Em contato com o Ministério das Relações Exteriores (MRE), a reportagem não obteve retorno até o fechamento desta edição. A notícia da morte foi divulgada pela irmã do soldado, a artista Lidia Lisboa, por meio de suas redes sociais. Em uma postagem, ela compartilhou um vídeo em que Fernando aparece entusiasmado ao relatar que havia abatido um drone russo e recebido a carcaça como “troféu de guerra”. Na gravação, ele diz: “Sinop também derruba drone, tá”. O registro, segundo a família, teria sido um dos últimos feitos pelo soldado antes de sua morte.

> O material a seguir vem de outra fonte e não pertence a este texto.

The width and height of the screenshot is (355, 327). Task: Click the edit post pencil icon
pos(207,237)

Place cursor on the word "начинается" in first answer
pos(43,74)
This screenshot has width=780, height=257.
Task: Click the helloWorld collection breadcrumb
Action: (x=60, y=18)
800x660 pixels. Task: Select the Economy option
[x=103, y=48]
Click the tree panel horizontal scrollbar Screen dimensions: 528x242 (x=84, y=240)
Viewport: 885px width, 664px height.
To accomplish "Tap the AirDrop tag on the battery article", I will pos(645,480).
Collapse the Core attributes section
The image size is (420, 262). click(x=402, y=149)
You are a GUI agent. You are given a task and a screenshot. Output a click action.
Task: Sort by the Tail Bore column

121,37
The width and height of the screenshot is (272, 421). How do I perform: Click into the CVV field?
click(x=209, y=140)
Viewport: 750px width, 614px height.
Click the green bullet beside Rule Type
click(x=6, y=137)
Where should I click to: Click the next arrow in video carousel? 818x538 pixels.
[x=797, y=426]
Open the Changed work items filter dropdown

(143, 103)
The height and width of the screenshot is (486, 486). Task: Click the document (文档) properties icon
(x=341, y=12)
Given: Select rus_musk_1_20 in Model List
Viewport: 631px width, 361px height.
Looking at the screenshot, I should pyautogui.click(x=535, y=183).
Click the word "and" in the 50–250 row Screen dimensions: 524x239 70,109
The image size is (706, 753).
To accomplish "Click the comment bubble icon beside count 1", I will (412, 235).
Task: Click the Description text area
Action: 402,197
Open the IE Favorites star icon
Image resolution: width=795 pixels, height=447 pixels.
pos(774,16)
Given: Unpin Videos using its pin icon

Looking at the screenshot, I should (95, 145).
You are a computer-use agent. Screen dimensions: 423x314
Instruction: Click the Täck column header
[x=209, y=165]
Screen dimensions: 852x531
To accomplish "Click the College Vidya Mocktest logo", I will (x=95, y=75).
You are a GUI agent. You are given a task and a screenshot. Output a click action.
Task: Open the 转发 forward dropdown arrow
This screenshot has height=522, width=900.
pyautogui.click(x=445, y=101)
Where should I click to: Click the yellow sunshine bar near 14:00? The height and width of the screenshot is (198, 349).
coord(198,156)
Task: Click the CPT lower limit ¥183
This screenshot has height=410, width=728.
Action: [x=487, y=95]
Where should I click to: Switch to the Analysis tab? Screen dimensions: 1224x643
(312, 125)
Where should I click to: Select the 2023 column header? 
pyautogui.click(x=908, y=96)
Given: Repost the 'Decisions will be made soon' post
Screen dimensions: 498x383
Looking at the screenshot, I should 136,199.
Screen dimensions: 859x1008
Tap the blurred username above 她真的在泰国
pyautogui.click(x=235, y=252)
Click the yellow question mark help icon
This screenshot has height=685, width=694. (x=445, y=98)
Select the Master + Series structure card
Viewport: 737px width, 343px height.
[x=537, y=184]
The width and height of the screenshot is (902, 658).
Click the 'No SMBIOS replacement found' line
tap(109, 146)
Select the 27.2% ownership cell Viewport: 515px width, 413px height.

Alerta do governo brasileiro sobre riscos extremos
O governo brasileiro, por meio do Ministério das Relações Exteriores, já havia alertado que cidadãos que se alistam para defender exércitos estrangeiros estão expostos a “risco extremo”. Em declaração pública recente, o Itamaraty reforçou que a prática não tem qualquer vínculo oficial com o Brasil e pode trazer consequências graves para quem decide se engajar em conflitos fora do país. A recomendação oficial foi que os brasileiros evitem se envolver em combates internacionais, destacando os perigos e a falta de garantias legais.
O alerta foi feito após o aumento do número de voluntários brasileiros na guerra da Ucrânia. Segundo dados oficiais divulgados, diversos cidadãos têm se alistado por diferentes motivações, como busca por remuneração ou identificação com a causa ucraniana. Há também casos de quem encara o combate como desafio pessoal, em busca de adrenalina e aventura. No perfil das redes sociais, Fernando Lisboa destacava uma foto com a seguinte legenda: “Deixei meu país para lutar por pessoas que eu nunca conheci”.
Amigos lamentam perda e reforçam perigo do conflito
Um amigo de Fernando que também está à frente dos combates, Thiago de Moraes, conhecido como “Badboy” e natural do Rio de Janeiro (RJ), lamentou a morte e prestou condolências à família. Em mensagens nas redes sociais, Thiago compartilhou momentos de missões ao lado de outros combatentes brasileiros, incluindo Fernando, e ressaltou os riscos diários enfrentados no front. O governo brasileiro, por sua vez, informa que não há apoio institucional a brasileiros que participam da guerra na Ucrânia, e reitera que a decisão de se alistar é de responsabilidade individual.
Casos como o de Fernando Lisboa reforçam o alerta do Itamaraty. Nos últimos meses, ao menos dois outros brasileiros já haviam morrido em combate na Ucrânia — um deles no Espírito Santo e outro em Minas Gerais, conforme relatos de familiares e colegas. A situação levanta debates sobre a segurança de voluntários estrangeiros em zonas de guerra e a falta de assistência consular em meio ao conflito. O soldado de Sinop, que deixa familiares no Mato Grosso, é mais uma vítima de uma guerra que já dura mais de dois anos e meio.